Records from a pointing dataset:
********

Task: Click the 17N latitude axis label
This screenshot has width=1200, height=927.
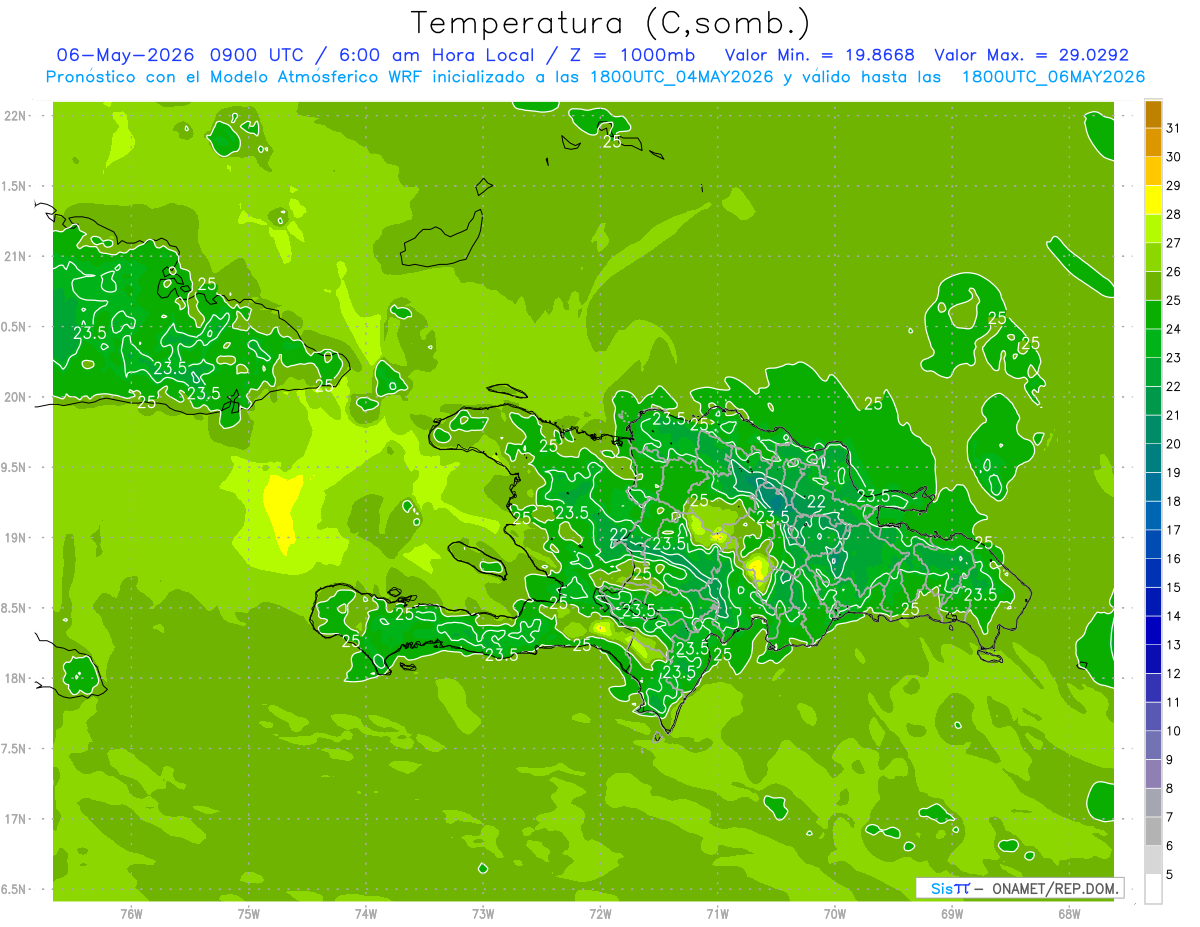Action: click(16, 819)
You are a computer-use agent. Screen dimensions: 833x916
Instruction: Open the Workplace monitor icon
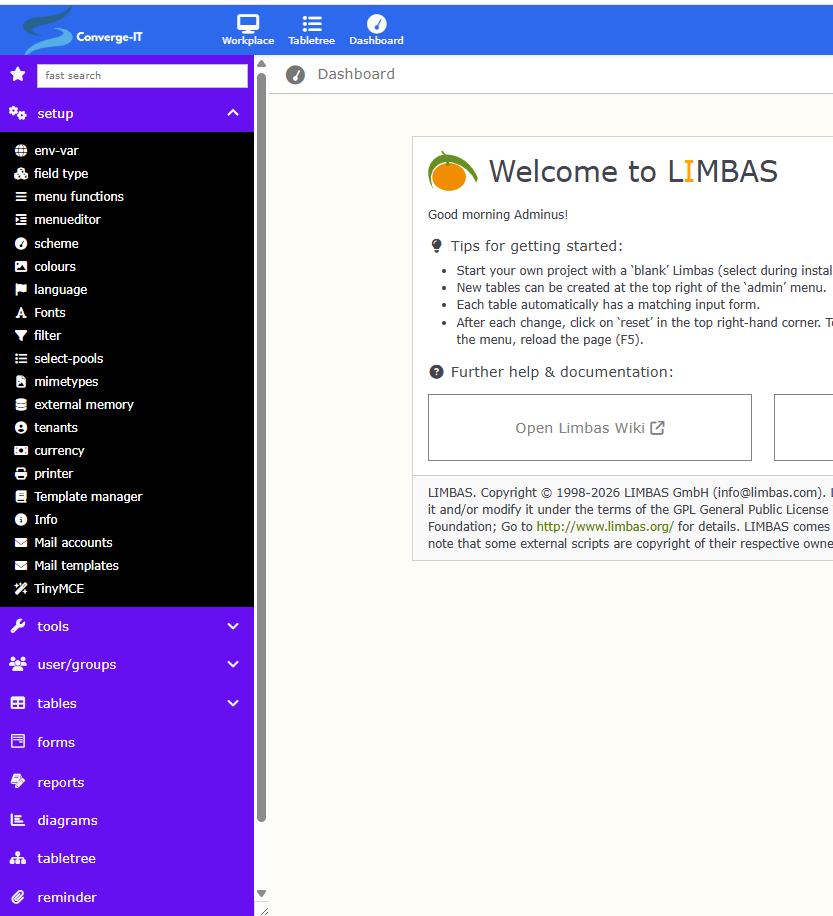[x=248, y=24]
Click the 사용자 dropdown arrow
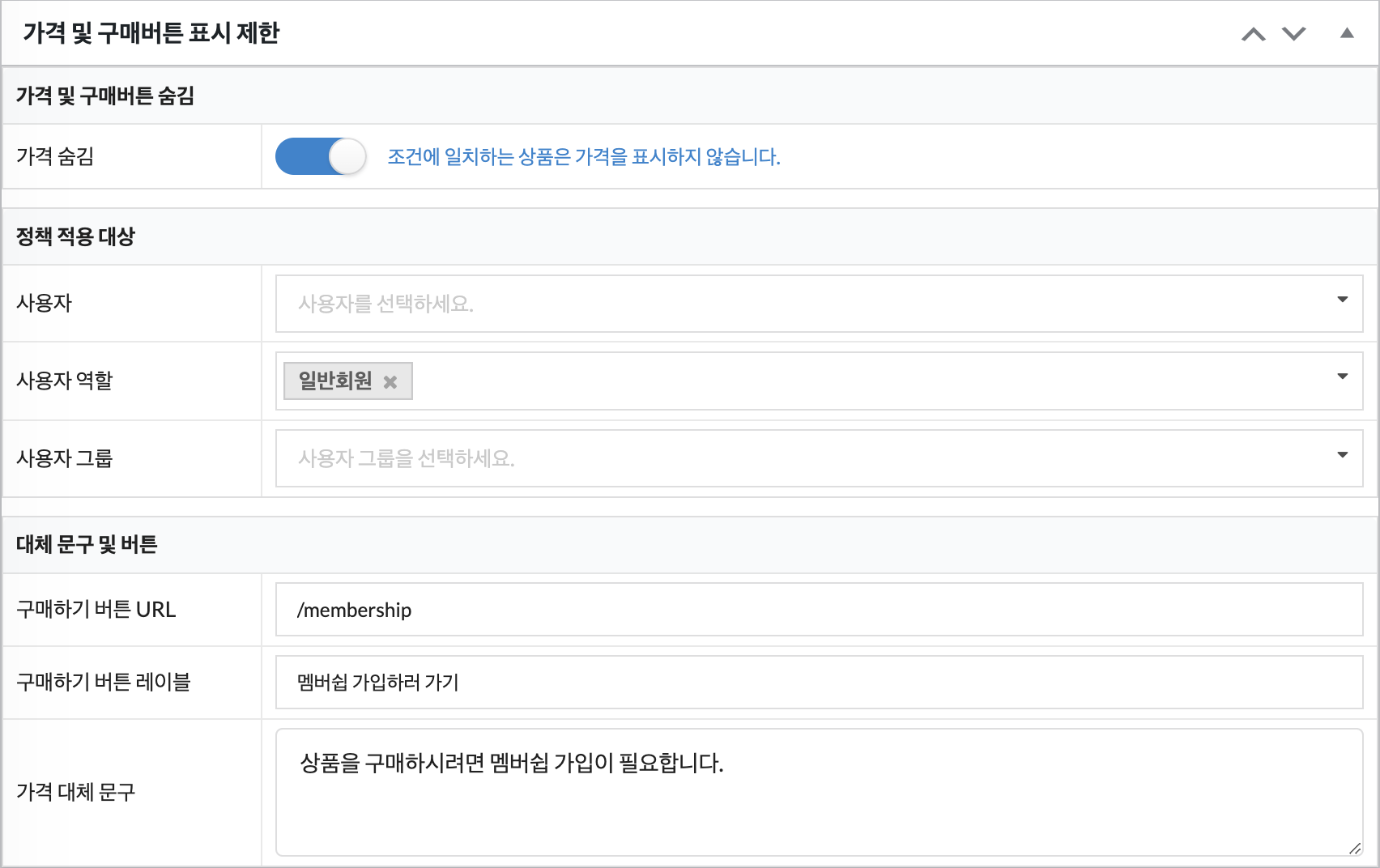 click(x=1342, y=300)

********

> What needs to be done
Express the data as a two-column CSV with the columns "request" and "answer", one row per item, putting each text and its answer in a single quoted field with line breaks replaced by spaces. Cover all the data and leave the pictures out.

> Written answer
request,answer
"Task: Click the 17N latitude axis label This screenshot has width=1200, height=927.","Action: click(16, 819)"
"You are a computer-use agent. Screen dimensions: 833x916 Instruction: Open the Workplace monitor icon","[x=248, y=24]"
"Click the 사용자 dropdown arrow","click(x=1342, y=300)"